It's interesting to hear how Gen. Petraeus and his lady love exchanged email love letters.
They didn't actually send the emails to each other. Instead, they shared a Gmail or similar account and would write the emails and save them to draft. Instead of actually emailing the documents, and thus creating a traceable online trail, they would just take turns logging into the gmail account to read each other's missives.
The news media tell us that this is a communication technique long used by terrorists and teenagers to evade detection. I have noted no irony in the equation of the two groups.
One problem with saving drafts on a gmail account is that gmail is forever. Anything saved on these servers once is saved forever somewhere. If a scheme should be found out, eventually each and every incriminating document will also come out -- as apparently is happening now.
It seems to me that a better way to communicate would be with various computer remote access programs. Such communications would require a computer in a safe location, but all actual documents could be saved to a removable drive on the remote computer. Such love letters could even be encrypted before they are saved. And if the heat arrived that removable drive could just disappear.

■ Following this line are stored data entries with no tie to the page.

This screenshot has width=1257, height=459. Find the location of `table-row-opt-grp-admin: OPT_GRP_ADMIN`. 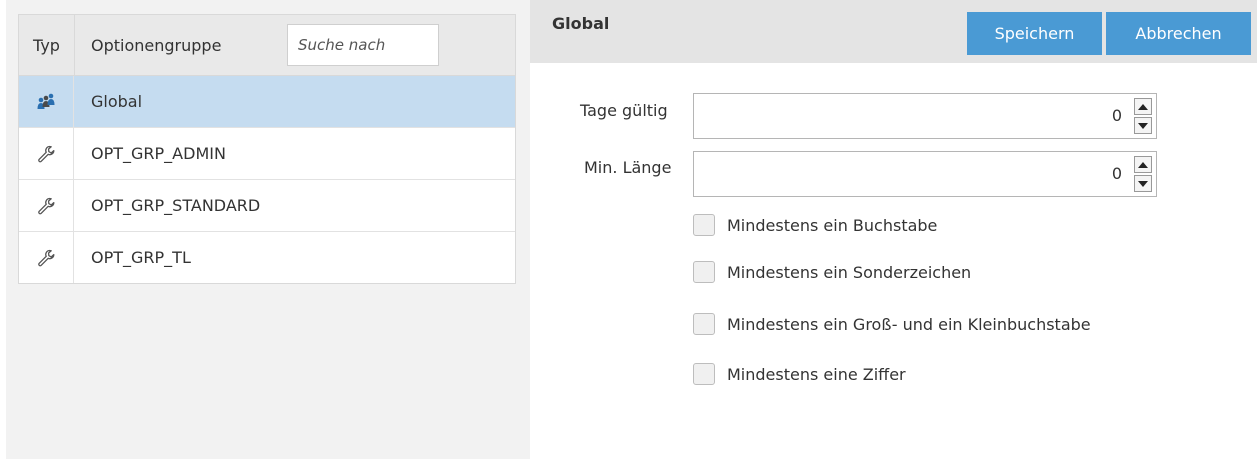

table-row-opt-grp-admin: OPT_GRP_ADMIN is located at coordinates (267, 154).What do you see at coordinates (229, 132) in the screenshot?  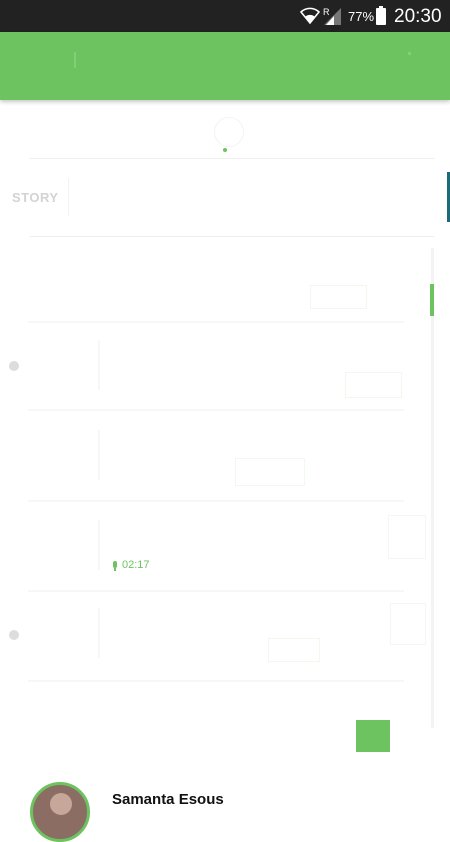 I see `loading-spinner-icon` at bounding box center [229, 132].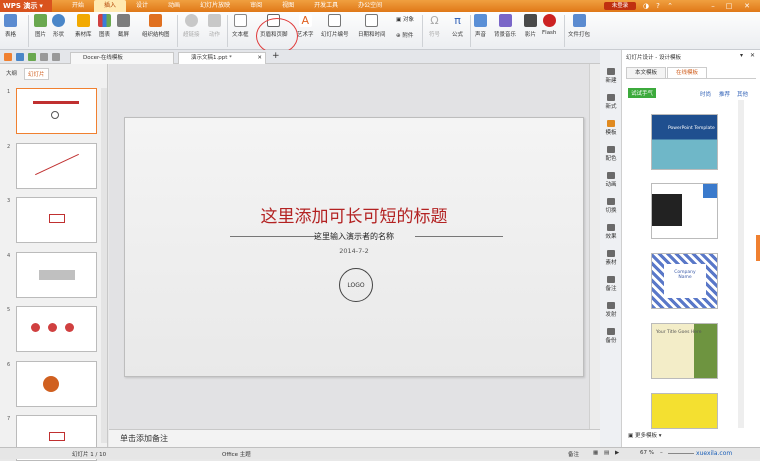 The height and width of the screenshot is (461, 760). Describe the element at coordinates (644, 435) in the screenshot. I see `more-templates-button: ▣ 更多模板 ▾` at that location.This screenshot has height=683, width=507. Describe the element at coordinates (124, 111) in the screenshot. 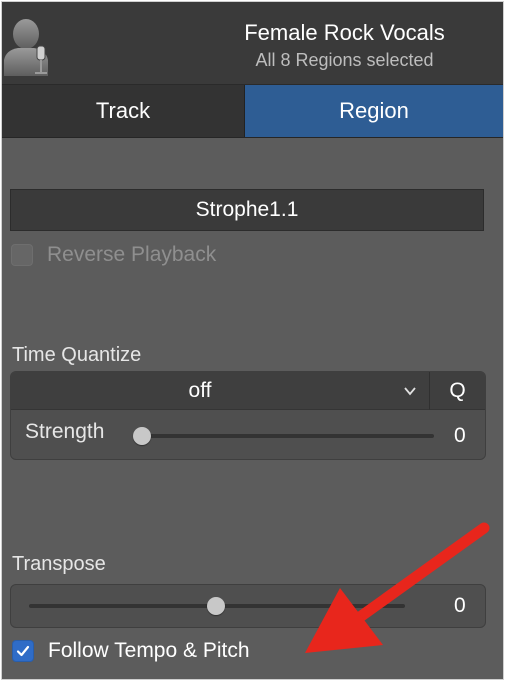

I see `tab-track: Track` at that location.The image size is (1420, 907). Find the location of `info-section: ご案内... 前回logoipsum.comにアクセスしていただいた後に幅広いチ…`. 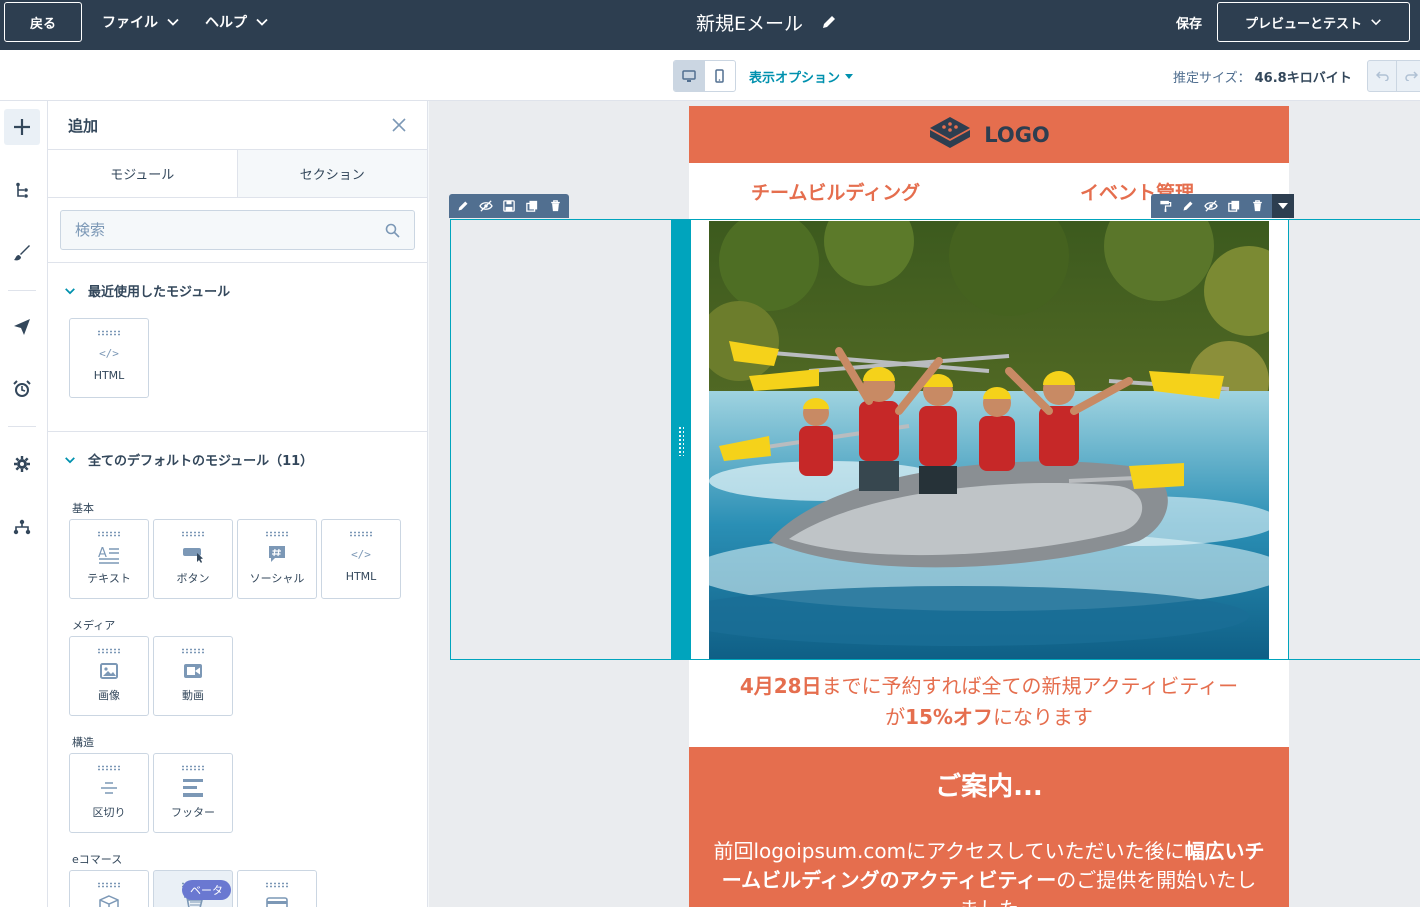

I really don't know much about computers, or code, or the Web. These are just things I thought about as I was listening to the problems of the man who used to be America's top spy. My only conclusion is that if he's the best we've got, we're in trouble.
UNRELATED: I predict the next wave of government spyware and spying will be to aggressively surveil unsent drafts of various cloud email programs. I do not object to this as long as the government informs parents if their teenagers are engaging in risky behavior.